Jo mendengarkan percakapan bos nya dengan heran. Jarang sekali Juna mengangkat telepon saat sedang makan. Dan terkahir Jo dapat dengan jelas bisa mendengar kata miss you. Juna merindukan seseorang? Selama 5 tahun pacaran dengan Marsha, Jo tidak pernah dengar Juna mengucapkan kata itu pada Marsha.
“Siapa Jun? Marsha?” Tanya Jo yang sangat penasaran.
“Bukan.”
“Jangan bilang kamu punya pacar lain.” Tebak Jo dengan ekspresi yang menuduh.
Juna hanya tersenyum sinis.
Akhirnya lagi-lagi Jo menyerah dan mereka hanya menyelesaikan makanan tanpa mempedulikan sekeliling. Mereka tidak sadar kalau seseorang mendengarkan pembicaraan mereka sejak tadi.

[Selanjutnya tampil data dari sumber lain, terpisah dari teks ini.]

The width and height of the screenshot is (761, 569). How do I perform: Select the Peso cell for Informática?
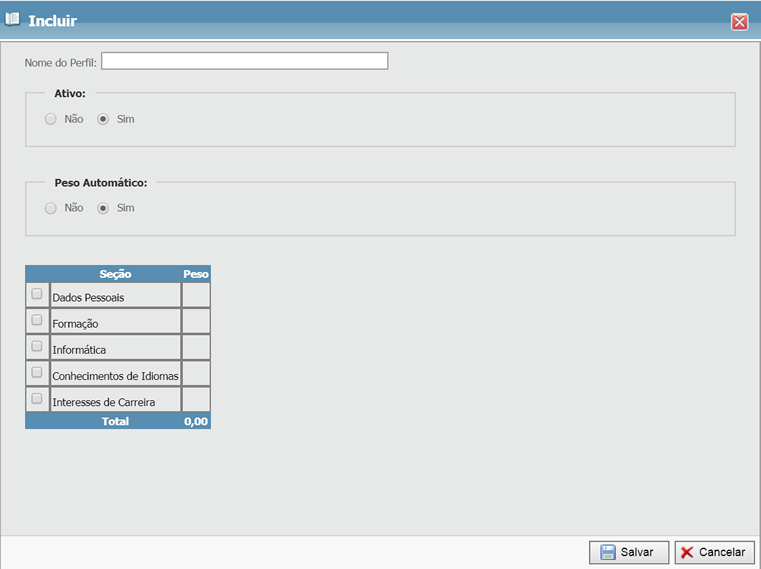tap(196, 347)
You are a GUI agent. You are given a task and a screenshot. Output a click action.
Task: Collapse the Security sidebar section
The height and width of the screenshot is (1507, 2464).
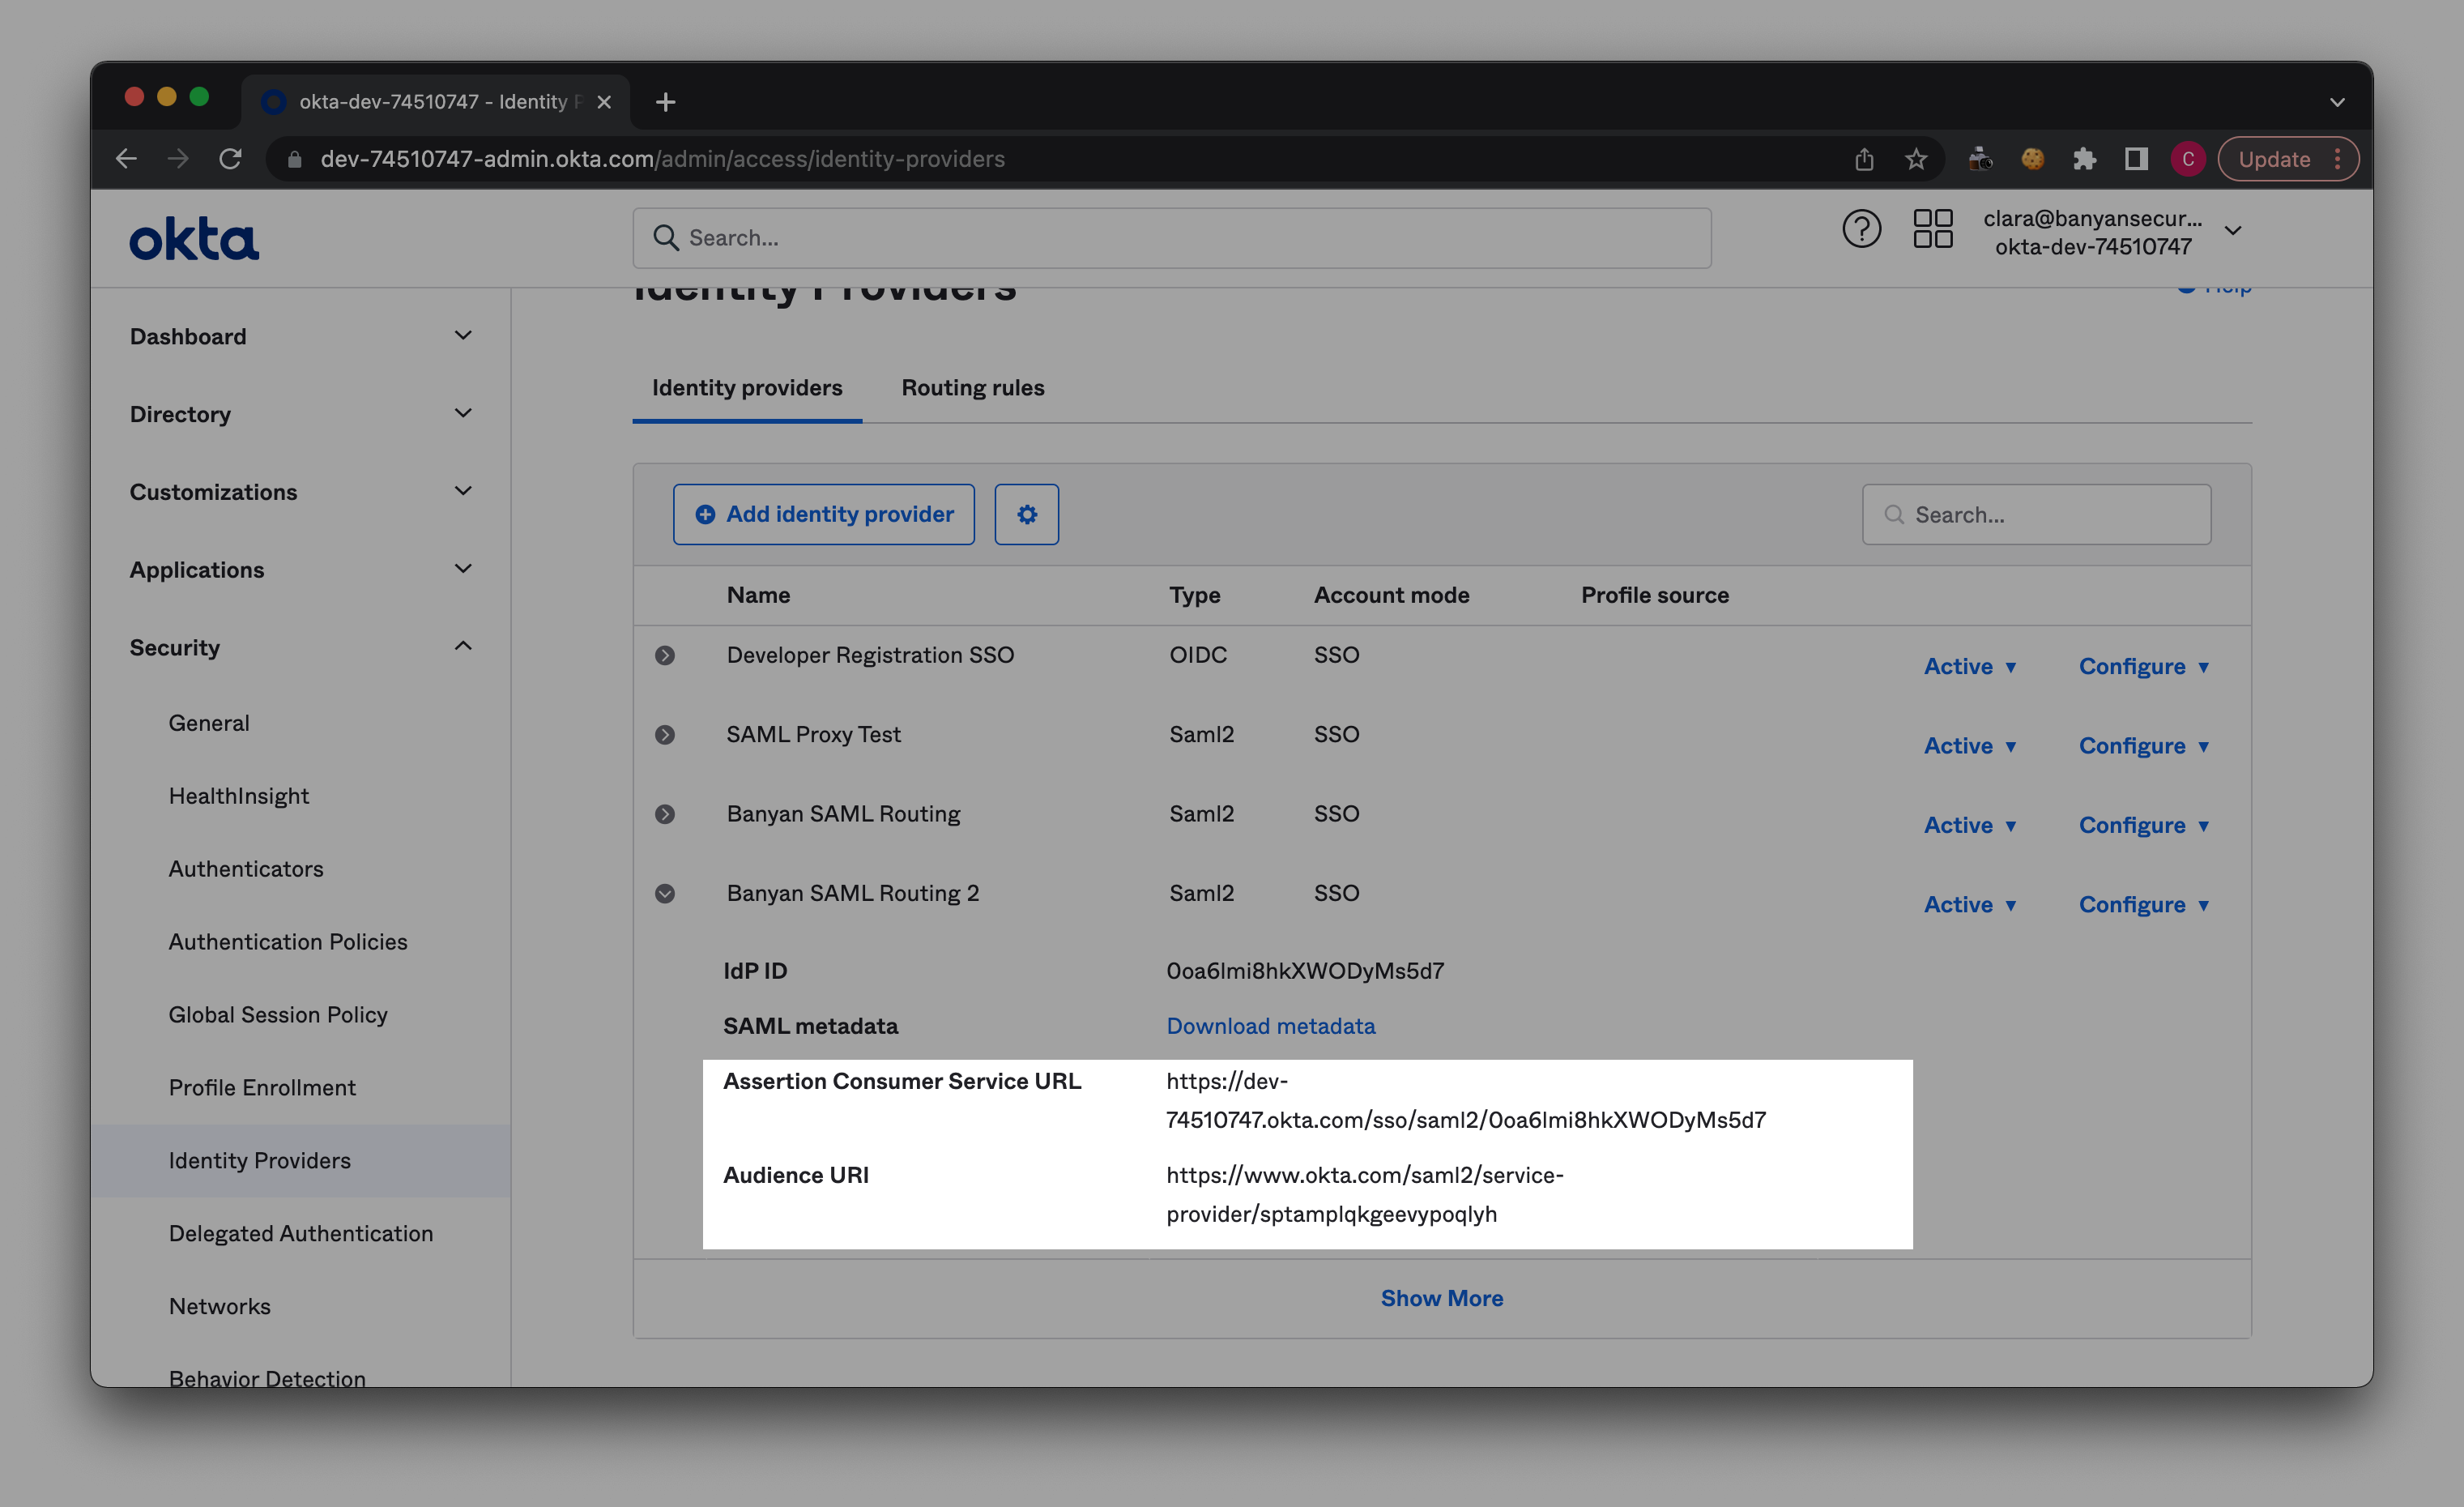coord(462,647)
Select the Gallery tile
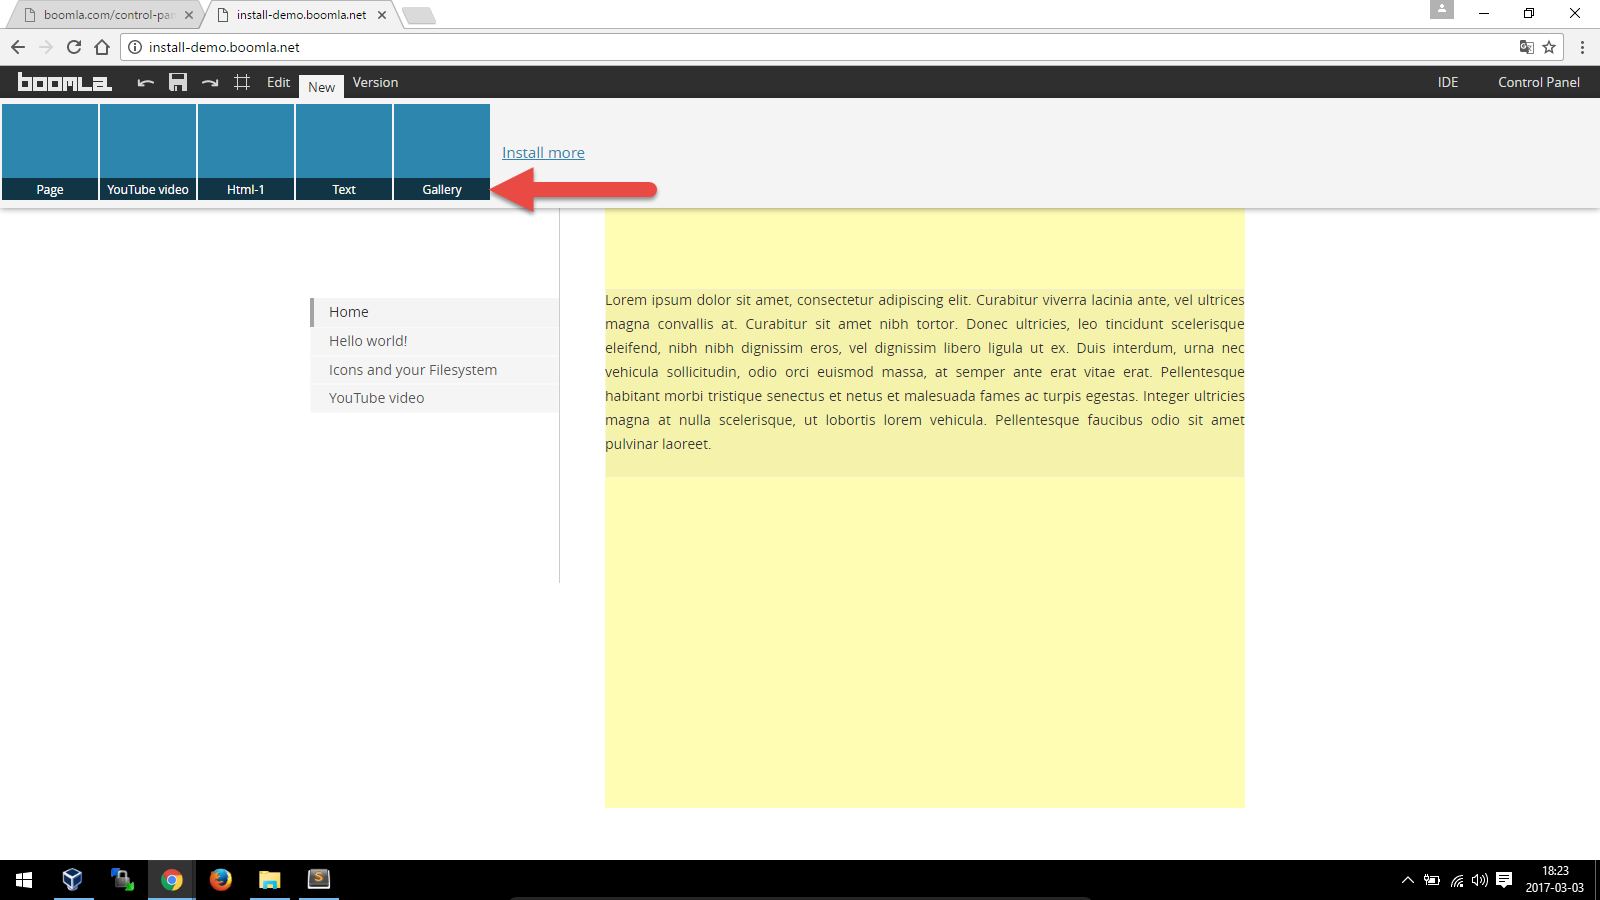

Tim mengamati mereka dari meja sebelah sambil pura-pura mengerjakan tugas di laptop. Dan satu hal yang Tim tau dari pembicaraan mereka adalah bahwa Juna tidak menyukai Marsha. Kehidupan para publik figure memang penuh dengan kepalsuan. Tim sempat merasa kasihan pada Marsha karena Juna tidak menyukainya. Dan kesimpulannya, Juna memang dapat di curigai sedang bermain di belakang Marsha. Tapi dengan siapa? Megan atau yang lain?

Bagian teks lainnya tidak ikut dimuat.